» **Exercise instructions**
Set down all of the records exactly.

----------

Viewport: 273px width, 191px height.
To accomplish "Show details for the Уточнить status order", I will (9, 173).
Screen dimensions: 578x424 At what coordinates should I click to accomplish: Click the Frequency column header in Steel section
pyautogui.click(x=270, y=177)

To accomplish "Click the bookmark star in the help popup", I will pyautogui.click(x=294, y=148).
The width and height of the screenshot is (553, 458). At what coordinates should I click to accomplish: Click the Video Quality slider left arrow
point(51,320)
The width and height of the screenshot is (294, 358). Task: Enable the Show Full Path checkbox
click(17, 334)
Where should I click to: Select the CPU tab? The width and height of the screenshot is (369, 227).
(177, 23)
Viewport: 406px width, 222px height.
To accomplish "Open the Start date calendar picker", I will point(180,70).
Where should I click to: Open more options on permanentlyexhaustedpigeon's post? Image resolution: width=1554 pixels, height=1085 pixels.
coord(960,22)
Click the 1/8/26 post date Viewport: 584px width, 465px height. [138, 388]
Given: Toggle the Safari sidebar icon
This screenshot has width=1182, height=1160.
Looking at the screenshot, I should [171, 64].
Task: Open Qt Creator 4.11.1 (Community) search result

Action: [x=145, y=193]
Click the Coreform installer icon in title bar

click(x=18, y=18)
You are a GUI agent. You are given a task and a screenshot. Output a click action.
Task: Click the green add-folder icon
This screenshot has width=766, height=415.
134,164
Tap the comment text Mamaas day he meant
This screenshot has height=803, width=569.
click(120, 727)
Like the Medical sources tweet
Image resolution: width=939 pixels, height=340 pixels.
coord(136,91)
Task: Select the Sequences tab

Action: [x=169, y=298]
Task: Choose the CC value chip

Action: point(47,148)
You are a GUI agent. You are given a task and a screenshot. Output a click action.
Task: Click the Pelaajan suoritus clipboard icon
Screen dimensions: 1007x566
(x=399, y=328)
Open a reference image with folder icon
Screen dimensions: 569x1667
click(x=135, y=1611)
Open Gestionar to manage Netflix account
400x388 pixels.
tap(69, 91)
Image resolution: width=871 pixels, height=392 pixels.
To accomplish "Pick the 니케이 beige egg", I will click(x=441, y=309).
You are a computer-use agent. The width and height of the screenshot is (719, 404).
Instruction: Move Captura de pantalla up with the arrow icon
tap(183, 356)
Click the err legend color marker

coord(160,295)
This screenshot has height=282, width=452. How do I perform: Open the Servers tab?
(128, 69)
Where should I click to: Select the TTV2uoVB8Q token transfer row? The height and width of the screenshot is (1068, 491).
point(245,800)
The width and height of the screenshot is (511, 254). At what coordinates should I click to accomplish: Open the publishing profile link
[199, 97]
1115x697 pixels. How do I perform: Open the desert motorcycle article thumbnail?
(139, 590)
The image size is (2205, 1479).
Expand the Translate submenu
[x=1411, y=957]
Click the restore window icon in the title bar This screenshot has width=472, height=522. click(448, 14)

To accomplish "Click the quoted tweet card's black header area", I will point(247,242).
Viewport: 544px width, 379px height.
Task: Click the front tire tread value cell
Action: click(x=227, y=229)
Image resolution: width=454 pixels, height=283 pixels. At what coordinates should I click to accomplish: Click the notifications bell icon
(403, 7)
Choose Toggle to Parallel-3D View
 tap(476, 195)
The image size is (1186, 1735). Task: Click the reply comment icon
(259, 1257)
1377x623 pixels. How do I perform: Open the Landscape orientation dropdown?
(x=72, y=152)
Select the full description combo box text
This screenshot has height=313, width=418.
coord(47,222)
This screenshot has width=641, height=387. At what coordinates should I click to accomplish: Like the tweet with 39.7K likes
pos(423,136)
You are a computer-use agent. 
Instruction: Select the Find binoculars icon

----------

» **Final answer**
Viewport: 273px width, 191px height.
To accomplish "Show details for the Уточнить status order", I will (9, 173).
Screen dimensions: 578x424 At what coordinates should I click to accomplish: Click the Frequency column header in Steel section
pyautogui.click(x=270, y=177)

To accomplish "Click the bookmark star in the help popup", I will pyautogui.click(x=294, y=148).
The width and height of the screenshot is (553, 458). At what coordinates should I click to accomplish: Click the Video Quality slider left arrow
point(51,320)
The width and height of the screenshot is (294, 358). Task: Enable the Show Full Path checkbox
click(17, 334)
Where should I click to: Select the CPU tab? The width and height of the screenshot is (369, 227).
(177, 23)
Viewport: 406px width, 222px height.
To accomplish "Open the Start date calendar picker", I will point(180,70).
Where should I click to: Open more options on permanentlyexhaustedpigeon's post? Image resolution: width=1554 pixels, height=1085 pixels.
coord(960,22)
Click the 1/8/26 post date Viewport: 584px width, 465px height. [138, 388]
Given: Toggle the Safari sidebar icon
This screenshot has width=1182, height=1160.
Looking at the screenshot, I should [171, 64].
Task: Open Qt Creator 4.11.1 (Community) search result

Action: [x=145, y=193]
Click the Coreform installer icon in title bar

click(x=18, y=18)
You are a GUI agent. You are given a task and a screenshot. Output a click action.
Task: Click the green add-folder icon
This screenshot has width=766, height=415.
134,164
Tap the comment text Mamaas day he meant
This screenshot has height=803, width=569.
click(120, 727)
Like the Medical sources tweet
Image resolution: width=939 pixels, height=340 pixels.
coord(136,91)
Task: Select the Sequences tab

Action: [x=169, y=298]
Task: Choose the CC value chip

Action: point(47,148)
You are a GUI agent. You are given a task and a screenshot. Output a click action.
Task: Click the Pelaajan suoritus clipboard icon
Screen dimensions: 1007x566
(x=399, y=328)
Open a reference image with folder icon
Screen dimensions: 569x1667
click(x=135, y=1611)
Open Gestionar to manage Netflix account
400x388 pixels.
tap(69, 91)
Image resolution: width=871 pixels, height=392 pixels.
To accomplish "Pick the 니케이 beige egg", I will click(x=441, y=309).
You are a computer-use agent. The width and height of the screenshot is (719, 404).
Instruction: Move Captura de pantalla up with the arrow icon
tap(183, 356)
Click the err legend color marker

coord(160,295)
This screenshot has height=282, width=452. How do I perform: Open the Servers tab?
(128, 69)
Where should I click to: Select the TTV2uoVB8Q token transfer row? The height and width of the screenshot is (1068, 491).
point(245,800)
The width and height of the screenshot is (511, 254). At what coordinates should I click to accomplish: Open the publishing profile link
[199, 97]
1115x697 pixels. How do I perform: Open the desert motorcycle article thumbnail?
(139, 590)
The image size is (2205, 1479).
Expand the Translate submenu
[x=1411, y=957]
Click the restore window icon in the title bar This screenshot has width=472, height=522. click(448, 14)

To accomplish "Click the quoted tweet card's black header area", I will point(247,242).
Viewport: 544px width, 379px height.
Task: Click the front tire tread value cell
Action: click(x=227, y=229)
Image resolution: width=454 pixels, height=283 pixels. At what coordinates should I click to accomplish: Click the notifications bell icon
(403, 7)
Choose Toggle to Parallel-3D View
 tap(476, 195)
The image size is (1186, 1735). Task: Click the reply comment icon
(259, 1257)
1377x623 pixels. How do I perform: Open the Landscape orientation dropdown?
(x=72, y=152)
Select the full description combo box text
This screenshot has height=313, width=418.
coord(47,222)
This screenshot has width=641, height=387. At what coordinates should I click to accomplish: Like the tweet with 39.7K likes
pos(423,136)
You are a computer-use agent. 
Instruction: Select the Find binoculars icon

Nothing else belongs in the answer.